Some Hardware issues #3

Open siaoliu opened 11 months ago

siaoliu commented 11 months ago

Thanks for such excellent work by the authors!!! Due to limited computational resources on my platform, I would like to inquire about the hardware requirements for reproducing this work. Is an Nvidia RTX-3090 sufficient for the task, and could you provide some information on the duration of each training session in your work?

StoneT2000 commented 11 months ago

I use a 3080 or 2080 for all my experiments. Training time is about 1 day at max. (block stacking finetuning stage is another extra day but it converges far earlier)
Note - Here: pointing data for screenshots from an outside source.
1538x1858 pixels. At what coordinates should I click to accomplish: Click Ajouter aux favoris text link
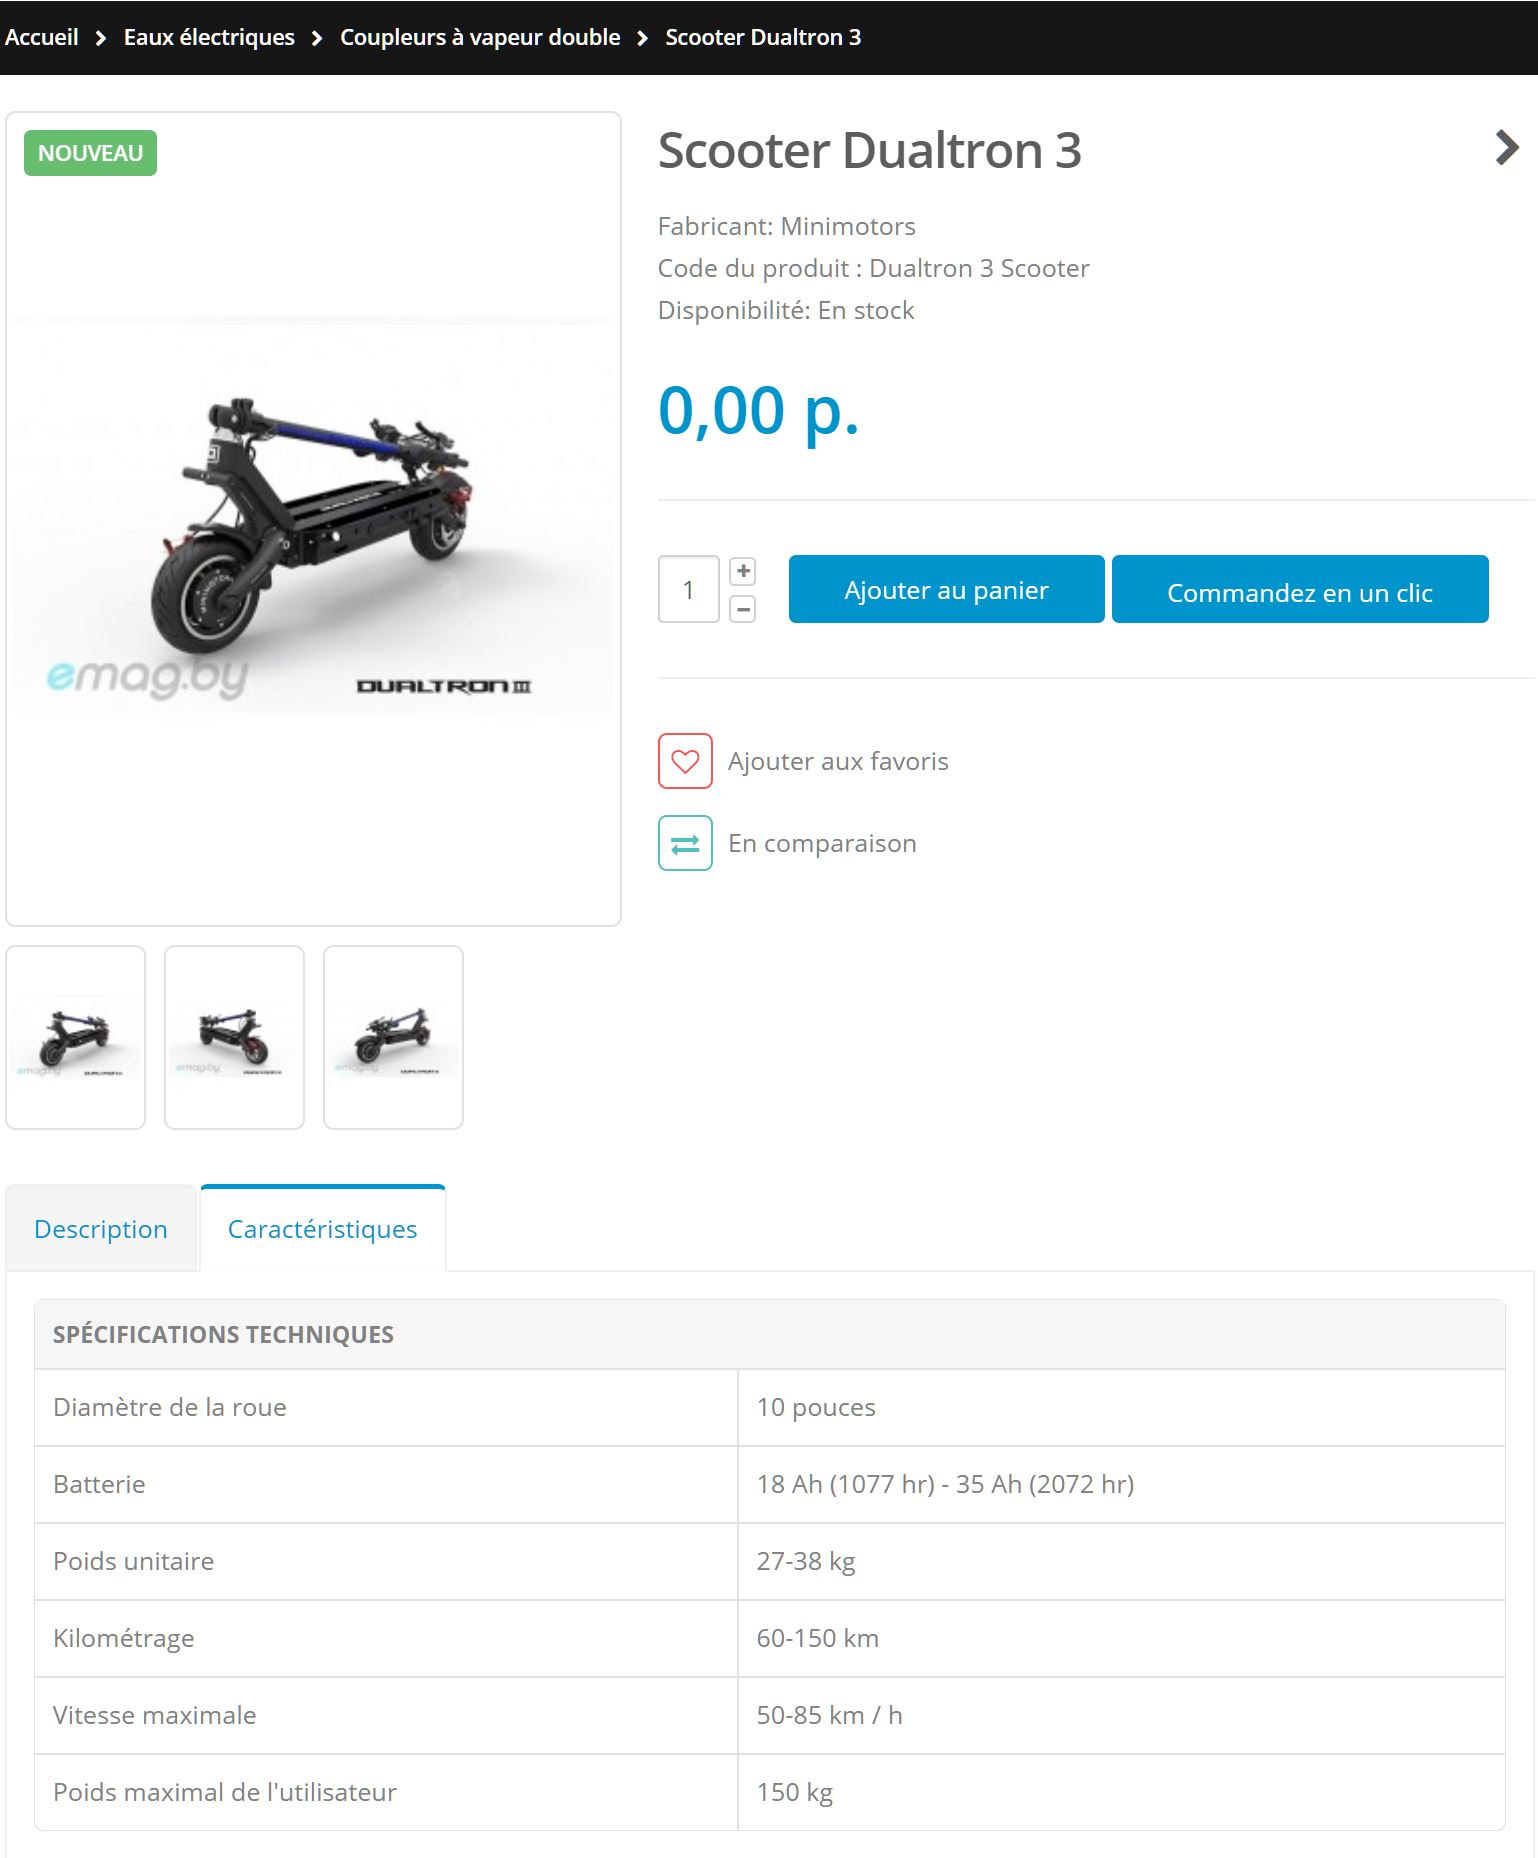click(x=838, y=761)
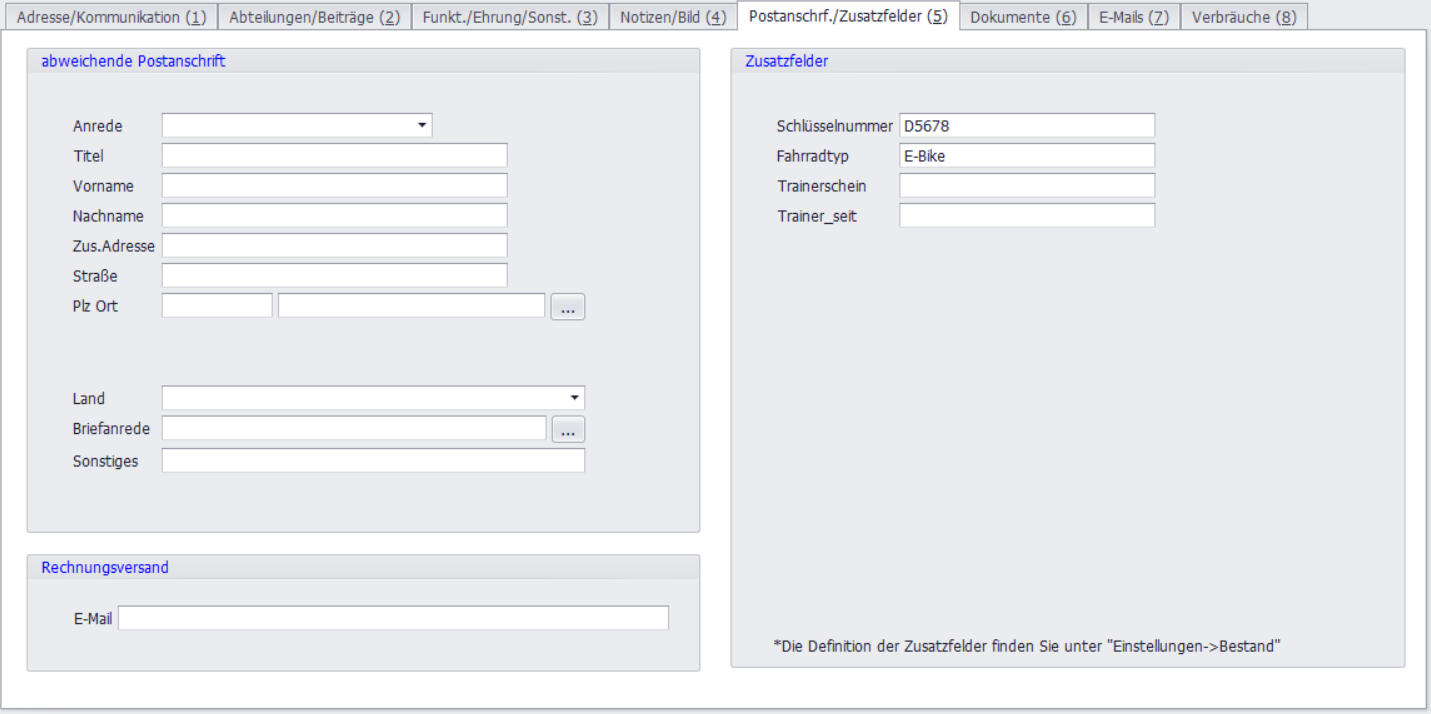This screenshot has width=1431, height=714.
Task: Click the Schlüsselnummer field containing D5678
Action: (1026, 126)
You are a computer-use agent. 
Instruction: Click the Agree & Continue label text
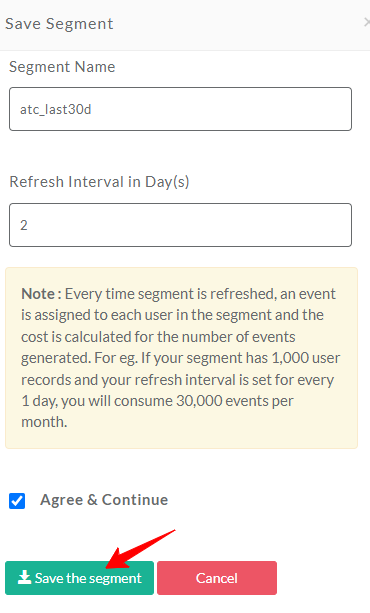tap(104, 500)
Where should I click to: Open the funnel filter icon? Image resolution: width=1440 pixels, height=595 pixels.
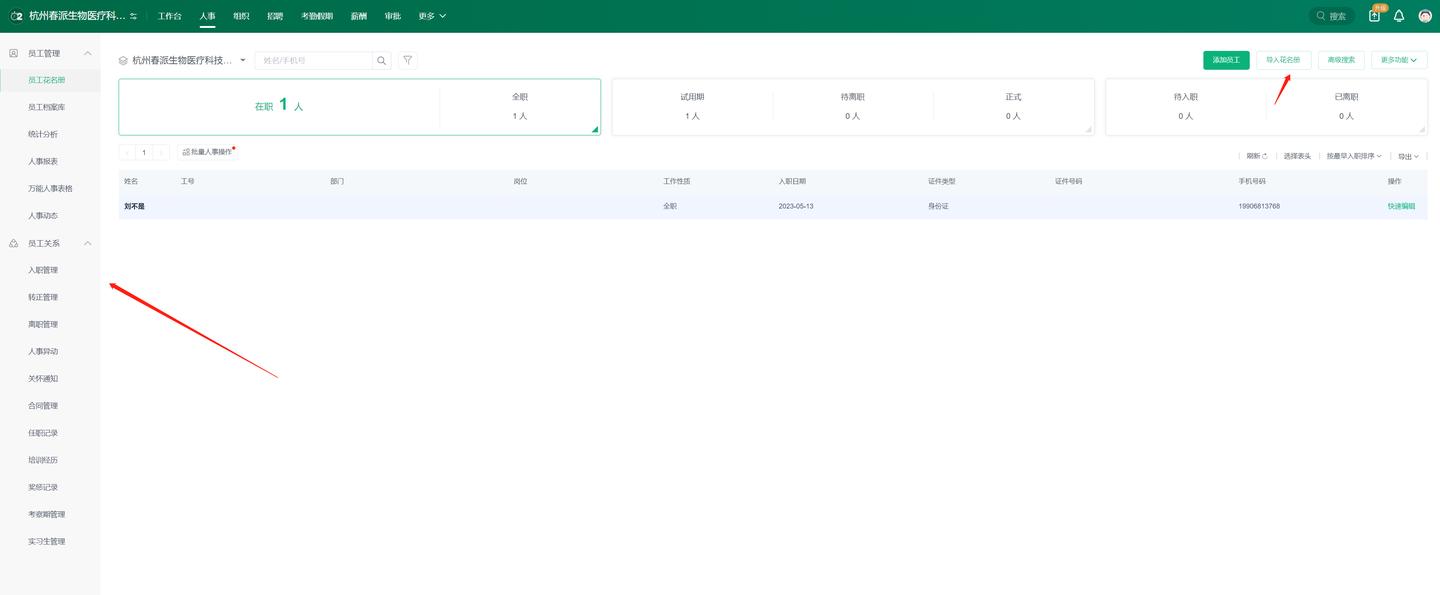click(408, 60)
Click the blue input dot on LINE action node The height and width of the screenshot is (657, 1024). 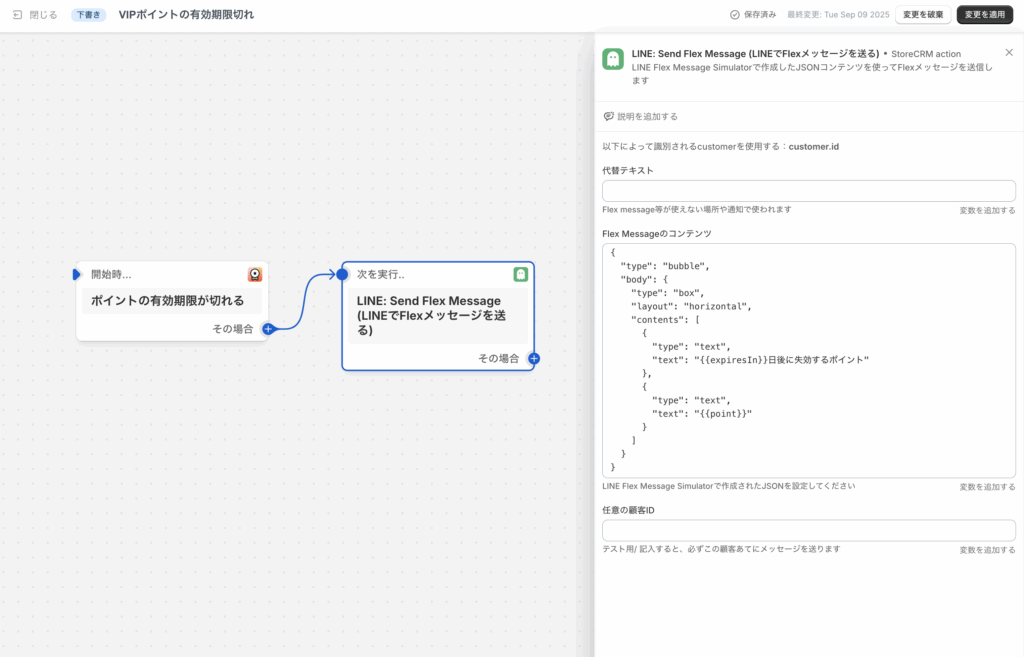pos(342,274)
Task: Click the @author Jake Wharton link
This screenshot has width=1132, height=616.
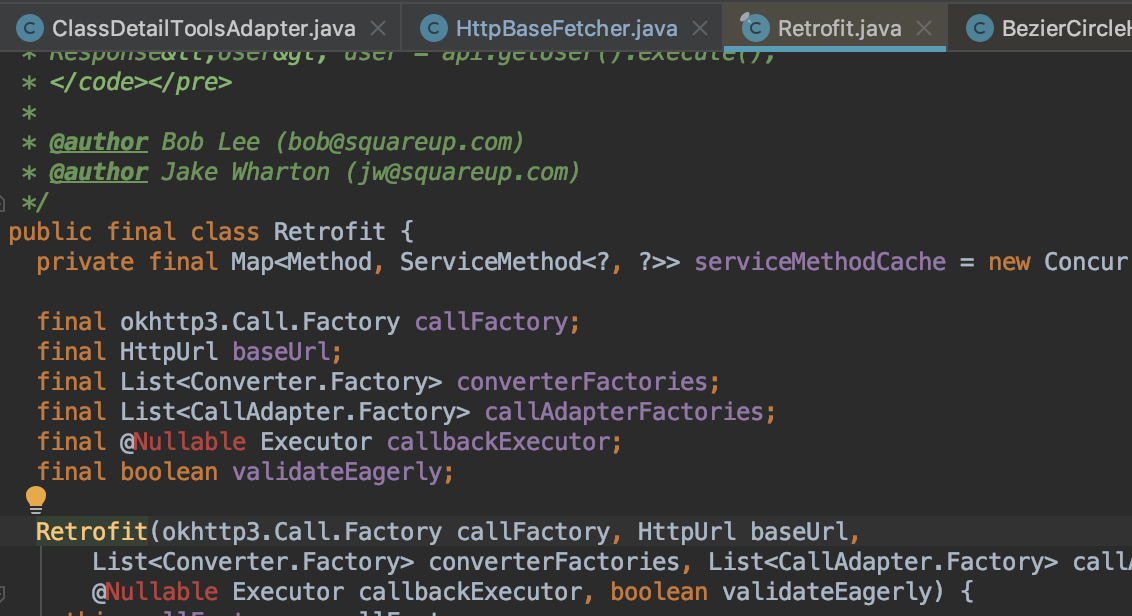Action: coord(98,171)
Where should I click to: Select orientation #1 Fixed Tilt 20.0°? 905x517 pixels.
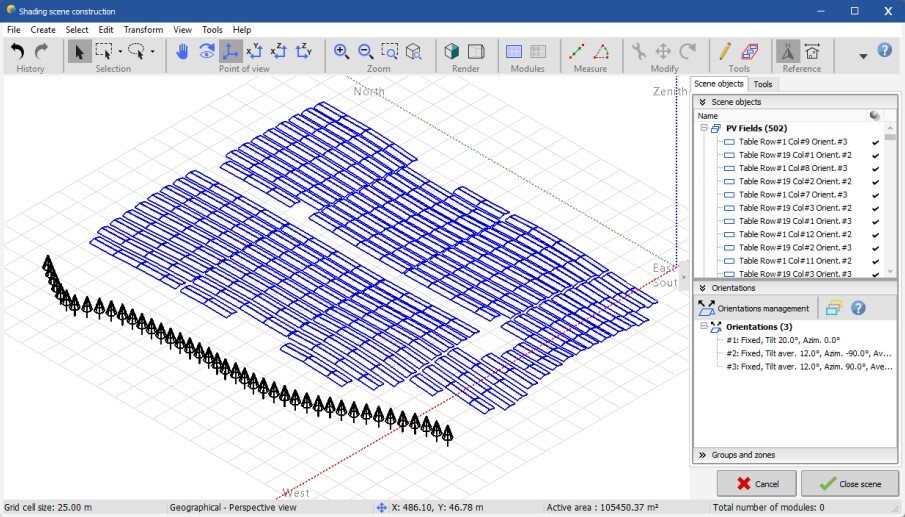coord(782,340)
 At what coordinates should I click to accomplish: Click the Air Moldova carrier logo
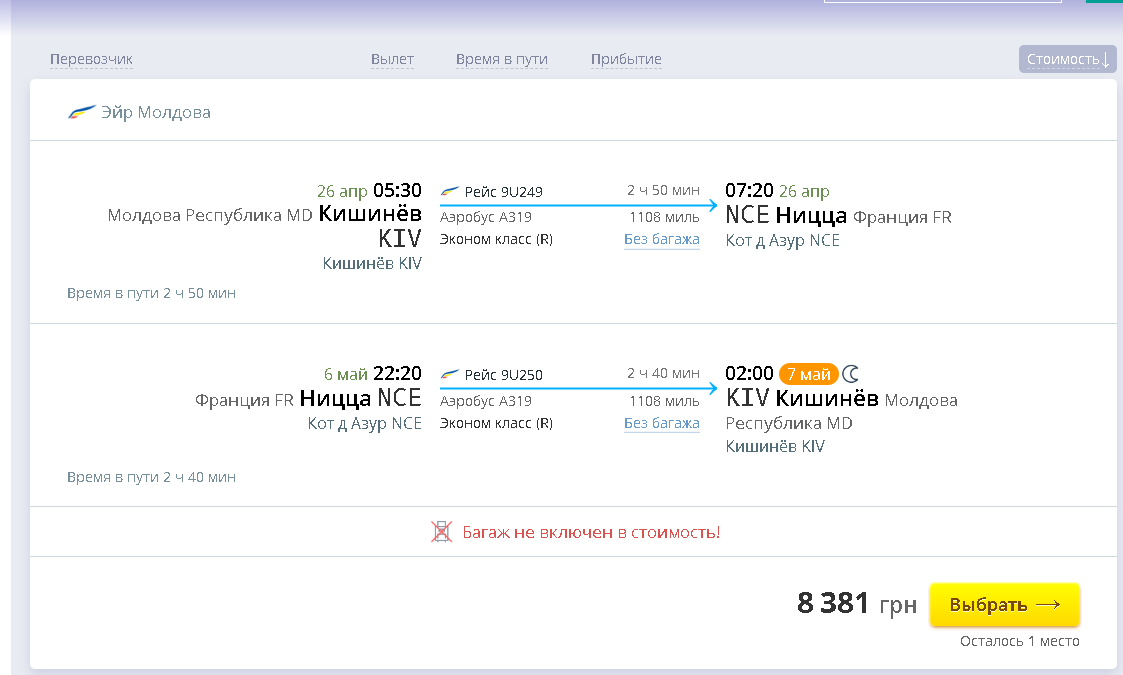[x=82, y=112]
It trains faster if you have more CPUs and can increase the number of training envs

siaoliu commented 11 months ago

Thanks for your reply! I have attempted this on my device. However, I encountered some issues.

  1. Directly run 'conda env create -f environment.yml' cannot help me, so I install all dependencies respectively. I also meet some issues.
    env = SubprocVecEnv([make_env(i) for i in range(exp_cfg.n_envs)])

    get errors

    ConnectionResetError: [Errno 104] Connection reset by peer

I will reclone this repo in my laptop, really hope get your help~ Your work has opened up entirely new perspectives on generalization in robotics for my perspectives, and this line of research deserves greater attention from more researchers.

it would be appreciated if the author could provide more detailed installation instructions. I tried using the check_env function in stable-baselines3 but encountered issues creating the environment, likely due to version incompatibility between the various installed packages.

siaoliu commented 11 months ago

Thanks again for authors such an excellent work, I have solved the training issues and write a install.md as follows. When using a server without screen, there are some errors. Maybe the env does not support the headless mode?

Install torch

pip install torch==1.12.1+cu113 torchvision==0.13.1+cu113 torchaudio==0.12.1 --extra-index-url https://download.pytorch.org/whl/cu113

upgrade the setuptool & wheel for installing gym < 0.22

pip install --upgrade pip setuptools==57.5.0 wheel==0.38.3

install Mani-skill2 to install some dependencies, this package will remove later, but can install some package in one command.

pip install mani-skill2

install other denpendency

pip install stable-baselines3==1.8 transformers wandb omegaconf pyglet open3d tensorboard moviepy

install all envs

pip install minigrid dm_control x-magical

local install for most tasks

pip install -e ./paper_rl/
pip install -e . 
pip install -e external/ManiSkill2

If want to try the Opendrawer task, we need to check the sapien version to v1:

conda create -n tr2_open --clone tr2
conda activate tr2_open
pip uninstall mani-skill2
pip install sapien==1.1
pip install external/ManiSkill
StoneT2000 commented 10 months ago

Sorry for the very delayed reply, It'll be a little hard to debug with just ConnectionResetError: [Errno 104] Connection reset by peer. This bug happens usually if one of the parallel envs has an error. Could you show the full error log?

This was a fairly "old" project so I may need some time to go through my old environment and see if I can pull out a more reproducible environment.yml file for use with conda.